The Highlands pilot program was such a success that Community Services assigned Anne to help coordinate the project, and found budget to enable Howard to be a full-time facilitator with other willing neighbourhoods throughout the city.
Anne and Howard facilitate the beginnings of the program in a neighbourhood, train the Neighbourhood Connector, then back away and let the neighbourhood take it from there. “It picks up momentum and grows organically,” says Anne. “Now it’s actively being implemented in at least 12 other neighbourhoods across the city which represent widely different demographic, income and educational backgrounds.”
Anne tells the story about a Block Connector in one neighbourhood who introduced himself to a quiet man who lived down the block and had no interaction with any of his neighbours.

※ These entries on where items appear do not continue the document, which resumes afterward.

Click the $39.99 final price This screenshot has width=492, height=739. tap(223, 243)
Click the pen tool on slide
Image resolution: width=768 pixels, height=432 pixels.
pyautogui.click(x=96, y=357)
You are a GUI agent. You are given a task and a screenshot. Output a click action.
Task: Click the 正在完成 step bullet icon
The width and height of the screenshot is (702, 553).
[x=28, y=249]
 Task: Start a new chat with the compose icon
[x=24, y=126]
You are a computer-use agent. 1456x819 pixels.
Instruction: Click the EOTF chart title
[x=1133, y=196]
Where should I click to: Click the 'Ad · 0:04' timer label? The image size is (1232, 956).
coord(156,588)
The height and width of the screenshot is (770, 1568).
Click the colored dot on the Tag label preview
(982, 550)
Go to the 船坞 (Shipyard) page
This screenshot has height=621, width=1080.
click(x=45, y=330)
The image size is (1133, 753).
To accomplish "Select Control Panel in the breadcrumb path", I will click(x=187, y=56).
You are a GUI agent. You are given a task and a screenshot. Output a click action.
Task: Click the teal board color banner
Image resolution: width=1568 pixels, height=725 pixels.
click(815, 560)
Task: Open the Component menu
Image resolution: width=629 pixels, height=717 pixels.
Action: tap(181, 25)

“Five days later, he called the Block Connector to say he was having a heart attack and needed help. He said he wouldn’t have known anyone else he could call if he had not met his neighbour,” says Anne.
“In another neighbourhood, a couple who recently moved here from the UK were just blown away by the welcome they got. He’s now playing hockey with other men in the neighbourhood, and she’s in the new mom’s group.”
Anne and Howard expect to see the program quickly spread through Edmonton’s 200+ neighbourhoods. They see huge potential for it to catalyze a major cultural shift in the city, breaking down the barriers that keep us from knowing one another on a more intimate, trusting basis.”
There are as many ways to animate a community are there are communities, therefore the ACE story is not shared as a model to be followed, but as a mirror in which we may better see our own collective potential, and be stirred to breathe new life into it.